The controller/processor performs the data processing functions and manages the communications with the external network.
Transmitting
The oscillator provides the carrier signal to the modulator and a reference signal to the demodulator circuits. The modulator adds information to the signal to be transmitted to a tag. Then the power amplifier amplifies the modulated signal and routes it to the antenna. The antenna radiates the signal to a tag.
Communication Methods
RFID interrogators use different methods to communicate with RFID tags depending on whether the RFID system is active or passive.

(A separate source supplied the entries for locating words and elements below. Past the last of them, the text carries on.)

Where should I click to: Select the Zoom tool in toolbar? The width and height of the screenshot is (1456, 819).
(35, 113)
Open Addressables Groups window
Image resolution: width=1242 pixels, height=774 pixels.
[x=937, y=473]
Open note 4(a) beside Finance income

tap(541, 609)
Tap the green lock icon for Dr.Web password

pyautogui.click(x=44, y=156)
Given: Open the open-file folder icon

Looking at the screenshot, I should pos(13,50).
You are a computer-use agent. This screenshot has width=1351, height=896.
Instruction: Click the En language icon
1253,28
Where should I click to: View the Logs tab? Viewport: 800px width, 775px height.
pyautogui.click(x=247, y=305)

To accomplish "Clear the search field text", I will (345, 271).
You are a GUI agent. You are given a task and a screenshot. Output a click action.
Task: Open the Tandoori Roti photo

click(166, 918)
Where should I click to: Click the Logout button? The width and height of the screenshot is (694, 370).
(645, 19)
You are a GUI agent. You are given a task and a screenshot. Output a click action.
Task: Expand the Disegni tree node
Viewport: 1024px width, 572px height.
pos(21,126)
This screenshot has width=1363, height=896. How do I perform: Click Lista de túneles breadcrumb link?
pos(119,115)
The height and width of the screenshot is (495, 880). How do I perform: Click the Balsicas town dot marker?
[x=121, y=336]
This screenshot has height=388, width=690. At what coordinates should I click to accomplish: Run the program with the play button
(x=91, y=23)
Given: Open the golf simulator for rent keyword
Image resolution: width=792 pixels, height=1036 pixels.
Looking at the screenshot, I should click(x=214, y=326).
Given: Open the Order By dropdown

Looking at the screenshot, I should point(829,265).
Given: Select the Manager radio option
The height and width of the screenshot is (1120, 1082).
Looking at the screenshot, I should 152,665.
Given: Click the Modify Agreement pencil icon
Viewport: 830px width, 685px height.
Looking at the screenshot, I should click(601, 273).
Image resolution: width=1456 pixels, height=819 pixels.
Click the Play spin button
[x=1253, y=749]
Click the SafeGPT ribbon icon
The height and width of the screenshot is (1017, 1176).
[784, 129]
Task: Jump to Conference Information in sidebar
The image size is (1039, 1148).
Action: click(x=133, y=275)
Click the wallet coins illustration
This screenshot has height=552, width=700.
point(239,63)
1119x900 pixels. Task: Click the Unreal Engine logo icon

Passive and semi-passive tags use passive backscatter to communicate. The signal is generated by the interrogator and radiated through the antenna. The signal is then demodulated by the tag to decode the reader's commands. The reader requested data is reflected back to the interrogator through the modulated signal. This method is also discussed in detail in Chapter 2 on tags.
Active tag communication differs from passive methods in that the tag does not reflect the signal from the interrogator. Because an active tag has its own power source and transmitter, the tag does not have to wait for the interrogator to transmit a signal. This tag can send its data or "beacon" at certain intervals as defined by the system.
Read and Write Range
The capability of an RFID interrogator to communicate successfully with a tag is heavily dependent on two factors:
- The distance between the interrogator and the tag
- The tag and the tag's dwell time
The tag's dwell time is the time a tag is in the interrogator's RF field.
An RFID interrogator's read range is the distance between the interrogator and the RFID tag at which the signals from the tag can be read properly.
Similarly, an RFID interrogator's write range is the maximum distance at which information within the RF signal from the interrogator can be received correctly and stored within the memory of the tag's microchip.
More power is needed to write to a tag than to read it. As a result, the tags need to be closer to the antenna to write than to read. The general rule is that the write range is 50–70% of the read range of a particular interrogation zone.